### [Exercise aim]
Make an exact copy of every entry, from the first line to the last.

### [Collected data entries]
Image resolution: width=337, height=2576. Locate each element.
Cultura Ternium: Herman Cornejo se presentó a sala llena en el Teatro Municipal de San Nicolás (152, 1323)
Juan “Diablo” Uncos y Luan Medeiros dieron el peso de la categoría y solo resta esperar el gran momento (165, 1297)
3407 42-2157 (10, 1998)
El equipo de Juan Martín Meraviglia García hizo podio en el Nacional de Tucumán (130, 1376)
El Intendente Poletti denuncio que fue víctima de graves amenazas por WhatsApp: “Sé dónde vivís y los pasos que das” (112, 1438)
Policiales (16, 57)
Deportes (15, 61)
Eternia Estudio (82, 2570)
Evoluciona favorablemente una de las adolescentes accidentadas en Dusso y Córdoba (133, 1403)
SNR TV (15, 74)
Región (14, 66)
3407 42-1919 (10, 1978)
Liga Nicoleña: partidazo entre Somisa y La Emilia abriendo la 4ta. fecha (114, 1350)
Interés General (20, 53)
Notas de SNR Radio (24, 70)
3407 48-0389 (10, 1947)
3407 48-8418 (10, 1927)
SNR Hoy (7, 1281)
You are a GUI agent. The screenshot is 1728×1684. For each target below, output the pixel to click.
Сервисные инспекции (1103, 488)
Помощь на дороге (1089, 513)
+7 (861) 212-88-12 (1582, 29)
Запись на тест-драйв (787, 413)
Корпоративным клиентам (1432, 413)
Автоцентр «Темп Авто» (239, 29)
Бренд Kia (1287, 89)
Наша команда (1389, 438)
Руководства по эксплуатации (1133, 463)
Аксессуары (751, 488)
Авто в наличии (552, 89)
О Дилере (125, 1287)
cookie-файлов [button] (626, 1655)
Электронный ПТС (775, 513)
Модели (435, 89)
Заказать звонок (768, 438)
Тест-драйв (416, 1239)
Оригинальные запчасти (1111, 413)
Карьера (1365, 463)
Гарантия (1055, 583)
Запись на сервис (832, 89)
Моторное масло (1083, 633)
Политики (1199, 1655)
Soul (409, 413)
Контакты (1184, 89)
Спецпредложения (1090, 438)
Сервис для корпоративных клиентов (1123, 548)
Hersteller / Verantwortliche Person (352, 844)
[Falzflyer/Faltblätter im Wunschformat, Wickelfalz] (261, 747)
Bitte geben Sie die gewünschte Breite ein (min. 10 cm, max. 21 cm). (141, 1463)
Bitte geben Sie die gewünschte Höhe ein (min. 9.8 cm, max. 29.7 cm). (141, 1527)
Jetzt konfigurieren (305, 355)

### [Answer for the task]
Image resolution: width=337, height=2576. Locate each element.
Cultura Ternium: Herman Cornejo se presentó a sala llena en el Teatro Municipal de San Nicolás (152, 1323)
Juan “Diablo” Uncos y Luan Medeiros dieron el peso de la categoría y solo resta esperar el gran momento (165, 1297)
3407 42-2157 (10, 1998)
El equipo de Juan Martín Meraviglia García hizo podio en el Nacional de Tucumán (130, 1376)
El Intendente Poletti denuncio que fue víctima de graves amenazas por WhatsApp: “Sé dónde vivís y los pasos que das” (112, 1438)
Policiales (16, 57)
Deportes (15, 61)
Eternia Estudio (82, 2570)
Evoluciona favorablemente una de las adolescentes accidentadas en Dusso y Córdoba (133, 1403)
SNR TV (15, 74)
Región (14, 66)
3407 42-1919 (10, 1978)
Liga Nicoleña: partidazo entre Somisa y La Emilia abriendo la 4ta. fecha (114, 1350)
Interés General (20, 53)
Notas de SNR Radio (24, 70)
3407 48-0389 (10, 1947)
3407 48-8418 (10, 1927)
SNR Hoy (7, 1281)
You are a GUI agent. The screenshot is 1728×1684. For each target below, output the pixel to click.
Сервисные инспекции (1103, 488)
Помощь на дороге (1089, 513)
+7 (861) 212-88-12 (1582, 29)
Запись на тест-драйв (787, 413)
Корпоративным клиентам (1432, 413)
Автоцентр «Темп Авто» (239, 29)
Бренд Kia (1287, 89)
Наша команда (1389, 438)
Руководства по эксплуатации (1133, 463)
Аксессуары (751, 488)
Авто в наличии (552, 89)
О Дилере (125, 1287)
cookie-файлов [button] (626, 1655)
Электронный ПТС (775, 513)
Модели (435, 89)
Заказать звонок (768, 438)
Тест-драйв (416, 1239)
Оригинальные запчасти (1111, 413)
Карьера (1365, 463)
Гарантия (1055, 583)
Запись на сервис (832, 89)
Моторное масло (1083, 633)
Политики (1199, 1655)
Soul (409, 413)
Контакты (1184, 89)
Спецпредложения (1090, 438)
Сервис для корпоративных клиентов (1123, 548)
Hersteller / Verantwortliche Person (352, 844)
[Falzflyer/Faltblätter im Wunschformat, Wickelfalz] (261, 747)
Bitte geben Sie die gewünschte Breite ein (min. 10 cm, max. 21 cm). (141, 1463)
Bitte geben Sie die gewünschte Höhe ein (min. 9.8 cm, max. 29.7 cm). (141, 1527)
Jetzt konfigurieren (305, 355)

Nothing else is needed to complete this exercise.